── EXTRACTED DATA ──

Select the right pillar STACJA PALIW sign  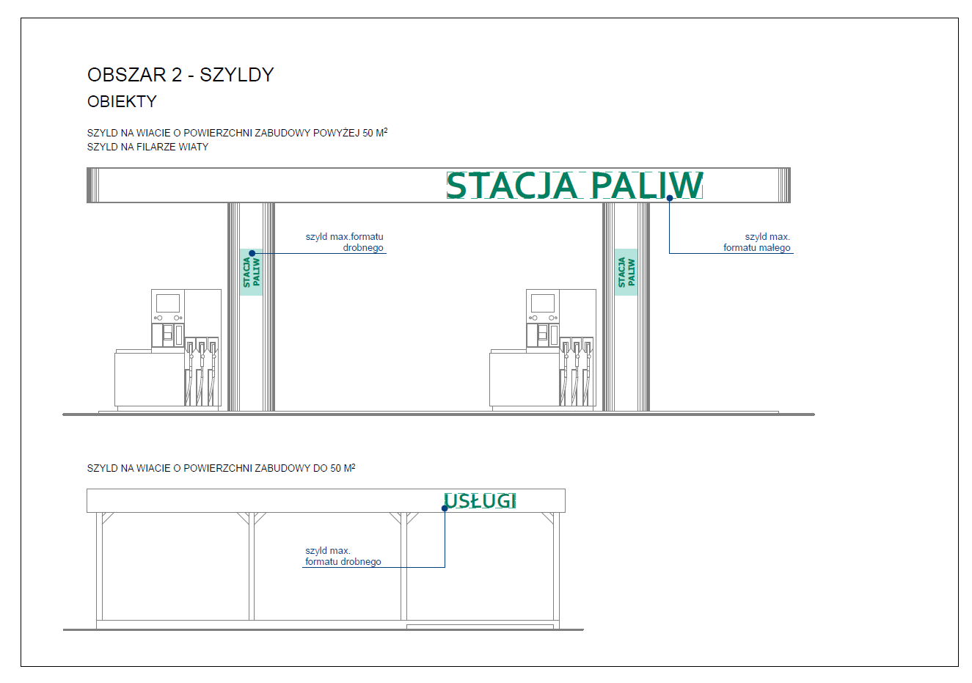point(626,272)
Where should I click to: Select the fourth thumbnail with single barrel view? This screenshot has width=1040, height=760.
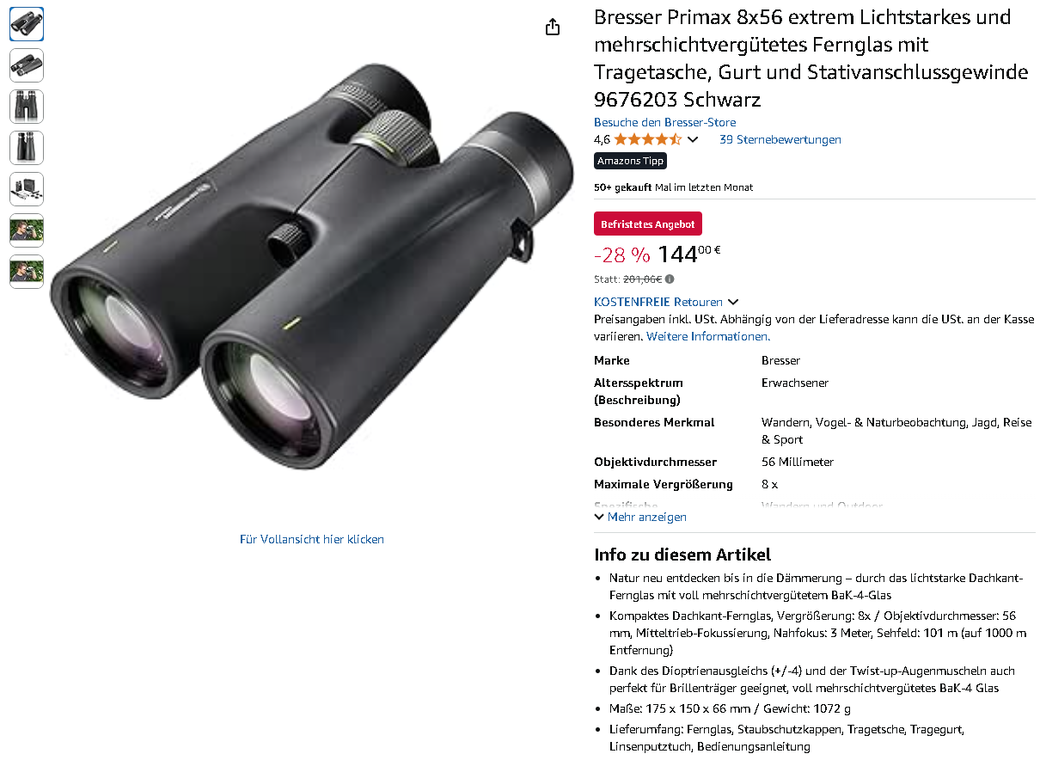click(27, 148)
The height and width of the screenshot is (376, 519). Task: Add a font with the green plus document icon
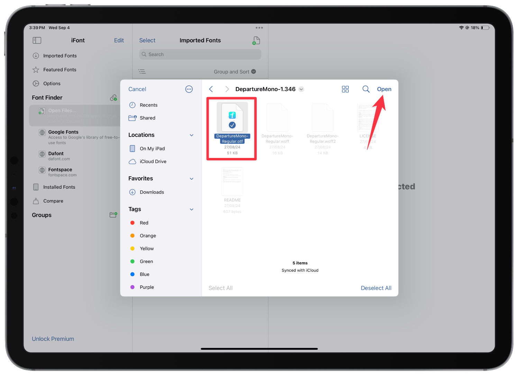pyautogui.click(x=256, y=40)
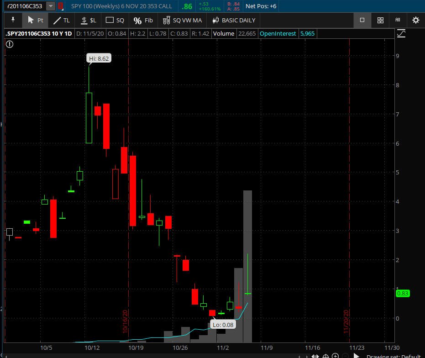
Task: Toggle the All charts view button
Action: [x=398, y=20]
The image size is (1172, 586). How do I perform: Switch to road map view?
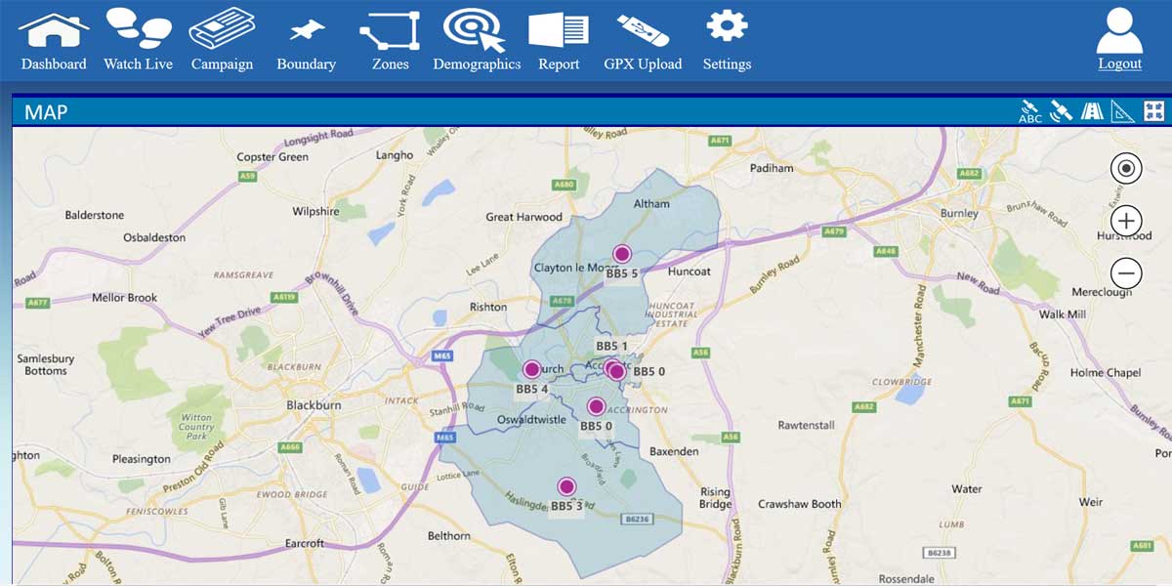click(1091, 109)
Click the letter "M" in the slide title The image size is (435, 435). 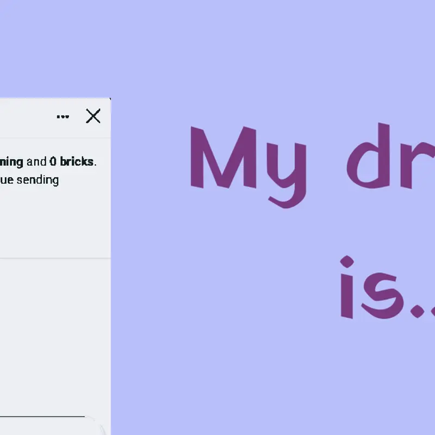click(223, 157)
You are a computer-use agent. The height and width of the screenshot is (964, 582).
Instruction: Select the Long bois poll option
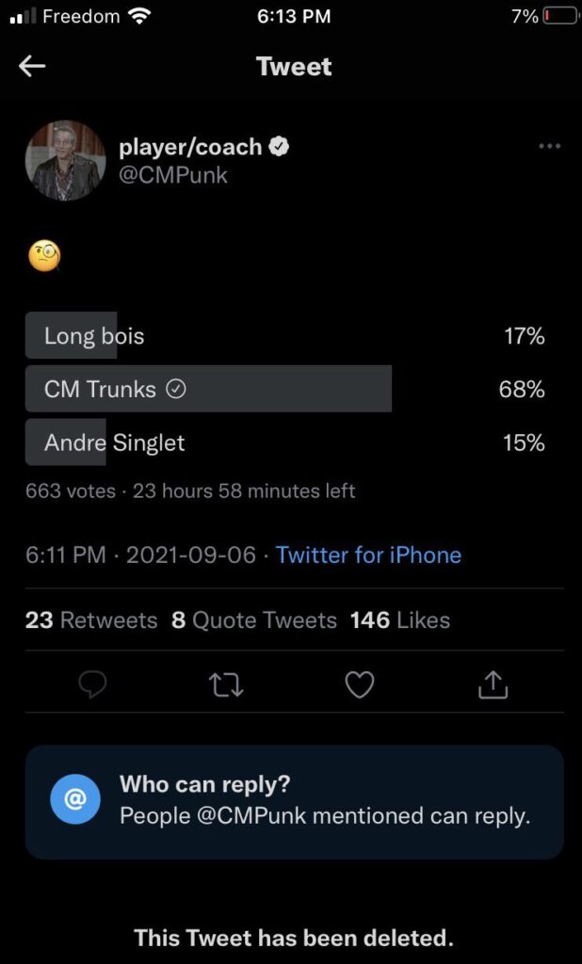tap(94, 336)
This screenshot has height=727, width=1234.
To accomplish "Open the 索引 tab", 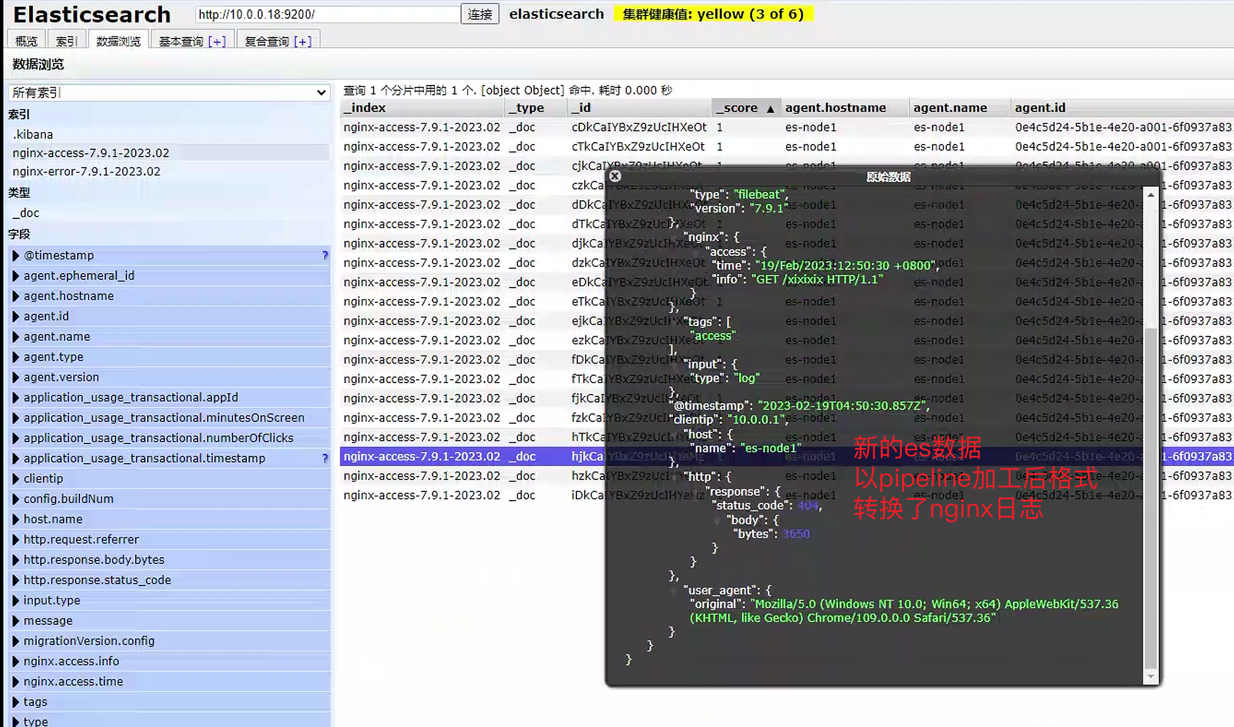I will (x=66, y=41).
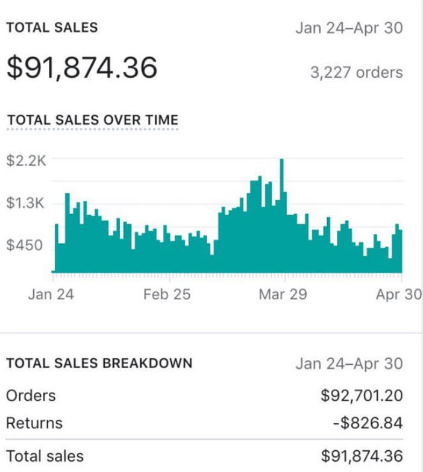Click the Total sales row label
423x472 pixels.
45,456
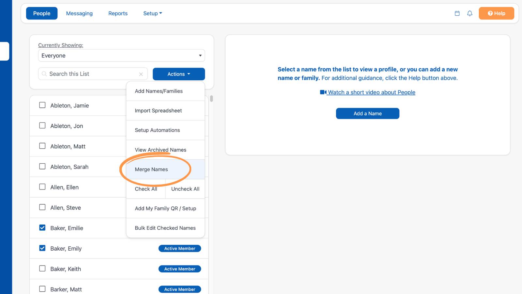The image size is (522, 294).
Task: Open the Setup menu in the top navigation
Action: (152, 13)
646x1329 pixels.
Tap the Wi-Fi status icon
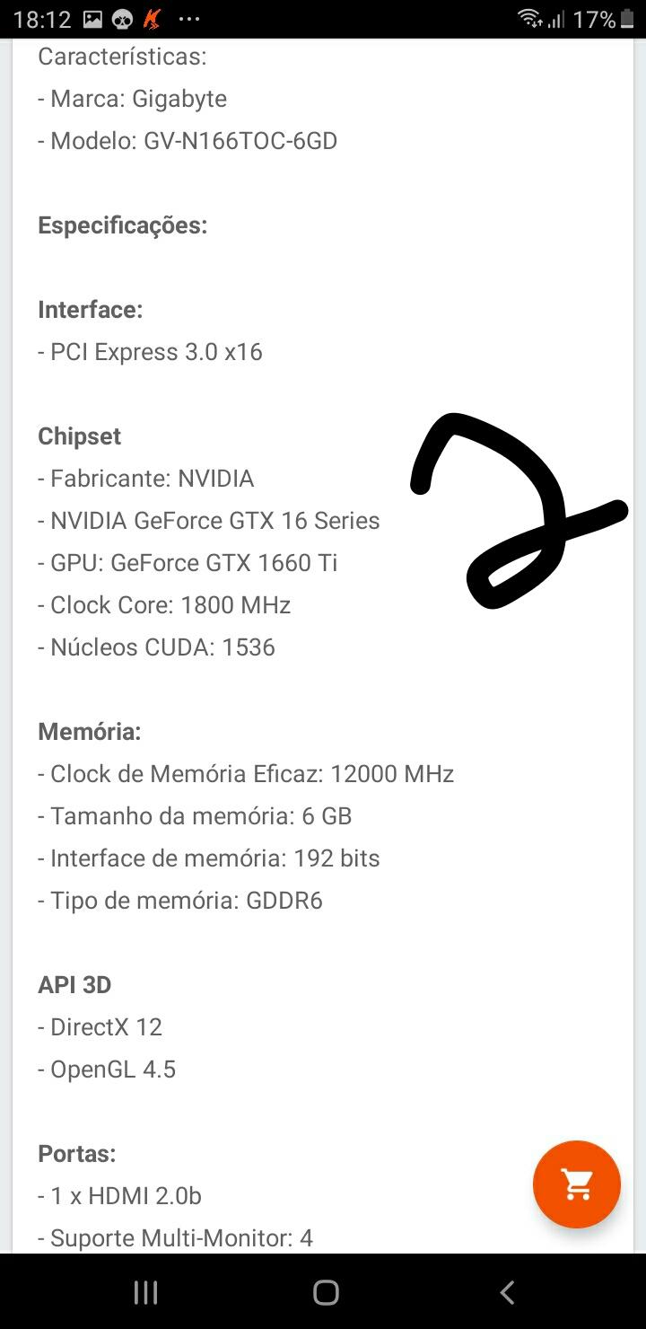click(x=530, y=18)
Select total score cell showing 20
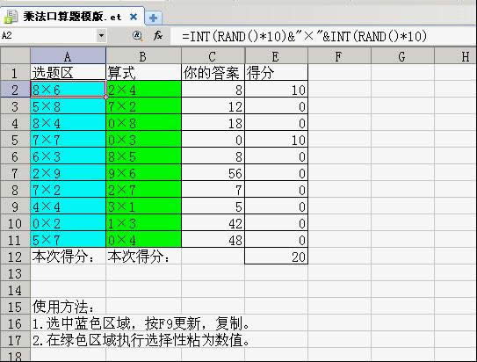 pos(276,257)
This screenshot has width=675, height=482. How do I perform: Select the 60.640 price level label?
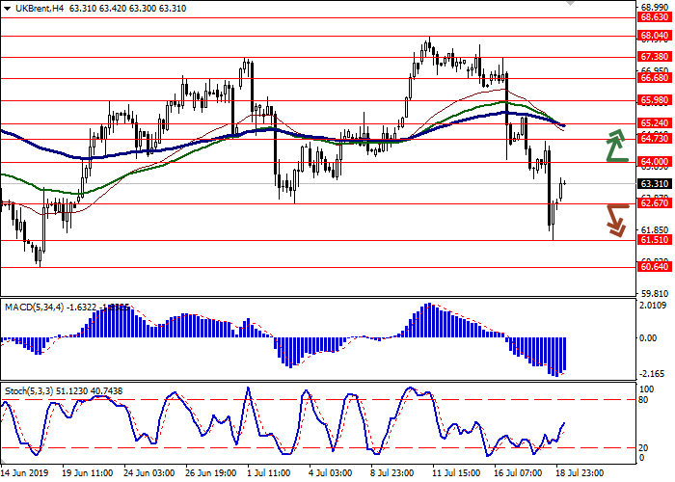tap(654, 268)
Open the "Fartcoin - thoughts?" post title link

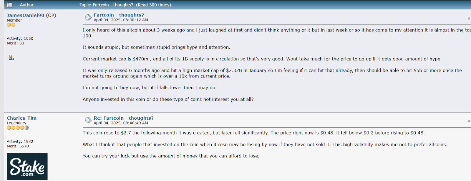click(x=119, y=15)
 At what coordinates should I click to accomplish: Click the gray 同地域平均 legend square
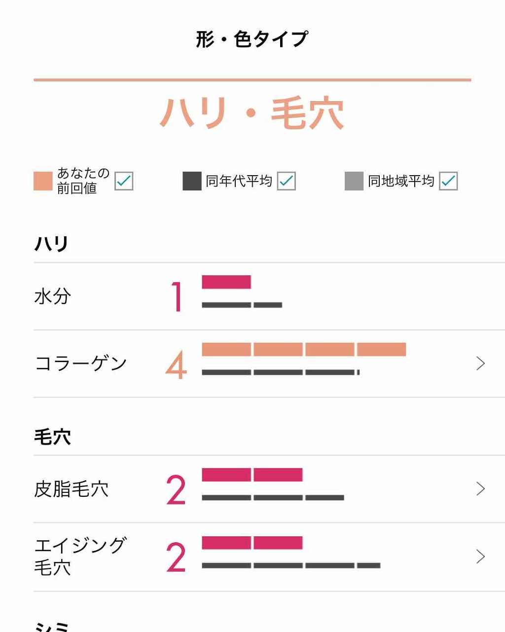354,180
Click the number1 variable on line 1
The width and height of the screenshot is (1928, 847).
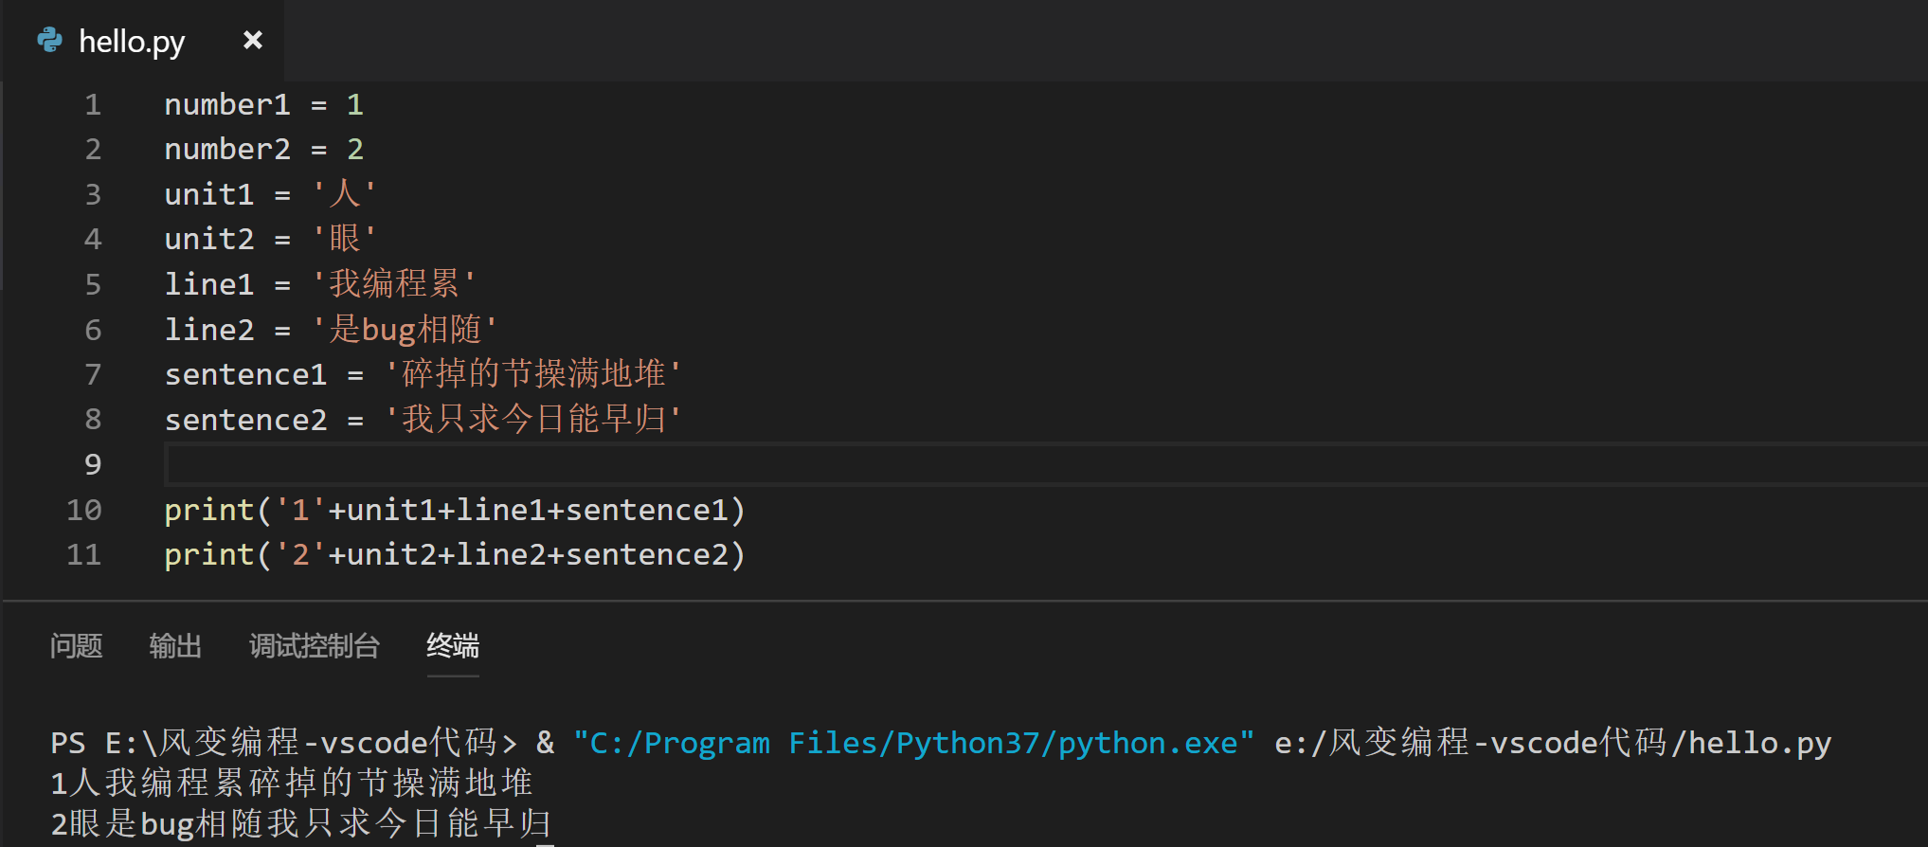coord(227,104)
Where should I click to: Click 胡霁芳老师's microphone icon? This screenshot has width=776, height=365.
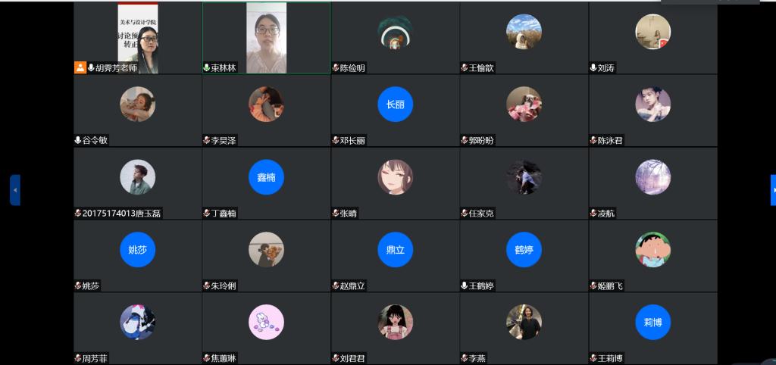91,67
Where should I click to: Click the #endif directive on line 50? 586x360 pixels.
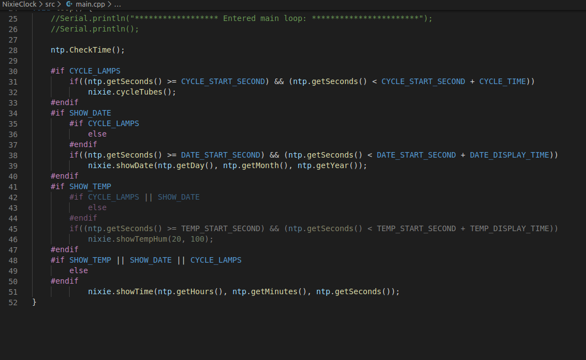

───

PROBLEM DETAILS: Repeat the records above word for word, from the line containing "At what coordinates" through the end of the records, and omit the pictures.

EXERCISE ANSWER:
 At what coordinates should I click to accomplish: Click the gray 同地域平均 legend square
354,180
Click the number1 variable on line 1
The width and height of the screenshot is (1928, 847).
coord(227,104)
Where should I click to: Click 胡霁芳老师's microphone icon? This screenshot has width=776, height=365.
91,67
Where should I click to: Click the #endif directive on line 50? 586x360 pixels.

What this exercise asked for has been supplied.